--- PROVIDED ENTRIES Enclosed Below ---

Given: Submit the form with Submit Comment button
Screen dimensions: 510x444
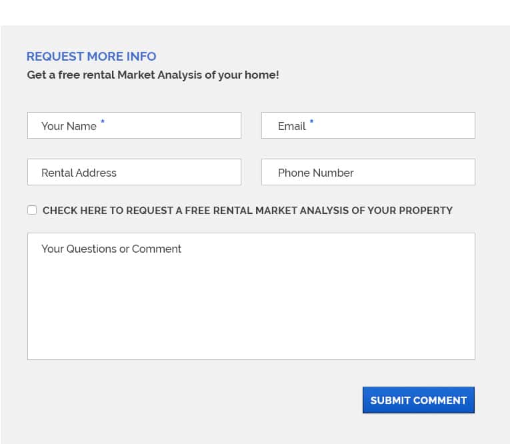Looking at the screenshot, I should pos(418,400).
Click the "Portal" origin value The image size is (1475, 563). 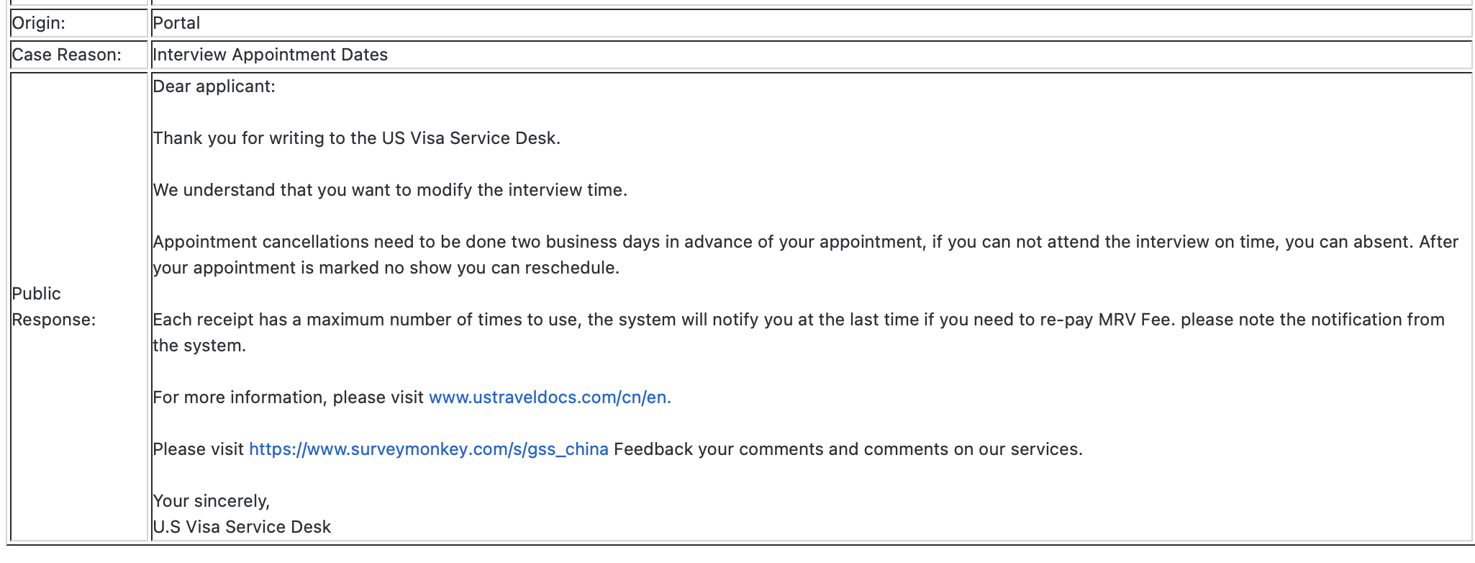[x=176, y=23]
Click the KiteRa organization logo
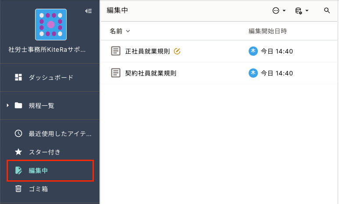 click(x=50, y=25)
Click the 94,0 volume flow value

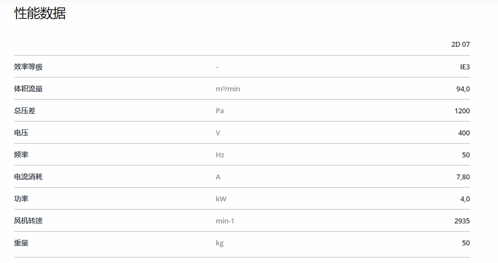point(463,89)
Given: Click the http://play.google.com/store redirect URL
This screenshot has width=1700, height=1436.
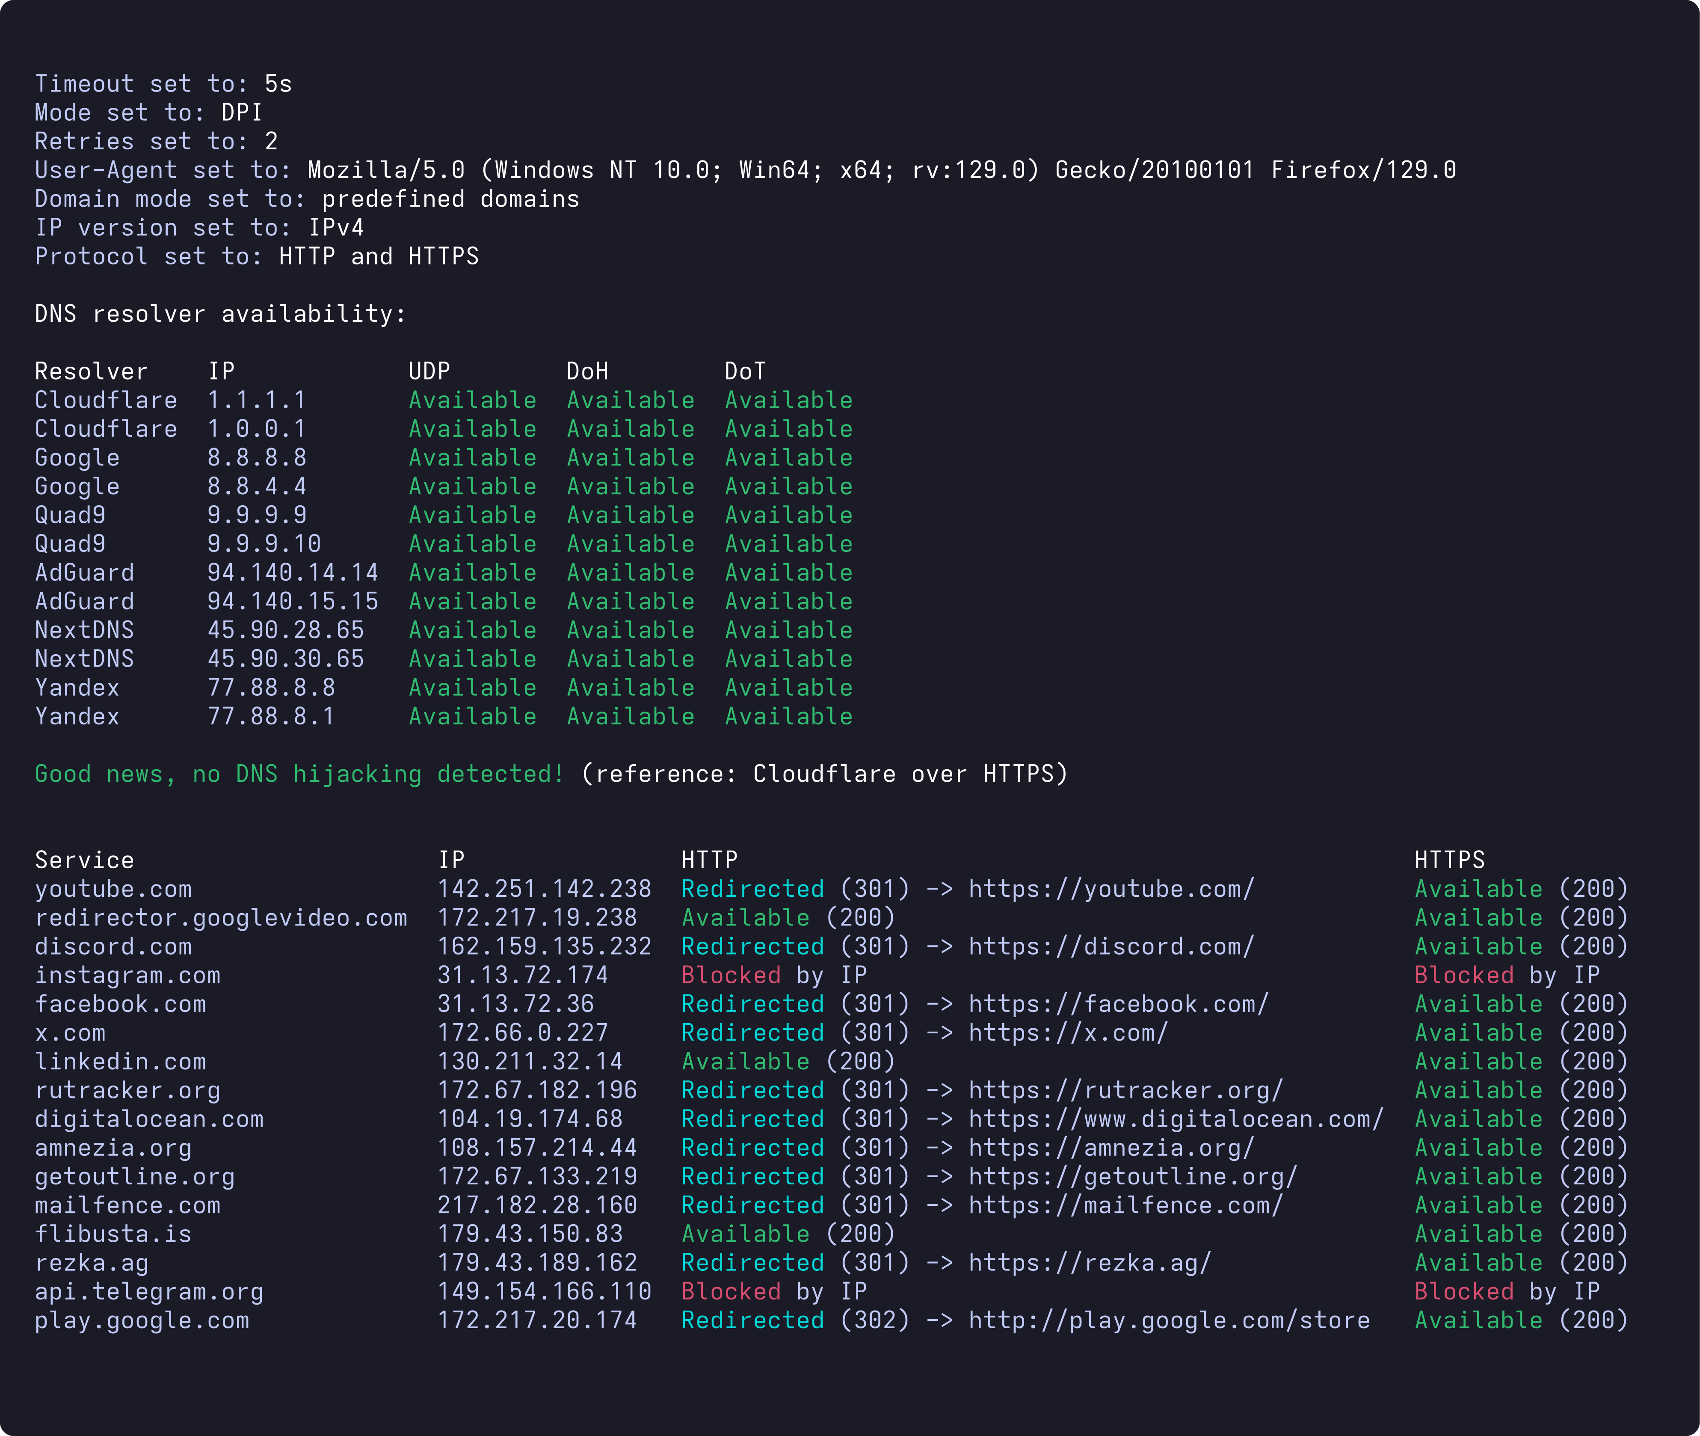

--- End of Enclosed PROVIDED ENTRIES ---

## TASK OBJECTIVE
Beginning at the line with "Given: Click the", reproduce word for word each line through the last line of the records. Include both ends but no pictures.

## TASK OUTPUT
Given: Click the http://play.google.com/store redirect URL
This screenshot has width=1700, height=1436.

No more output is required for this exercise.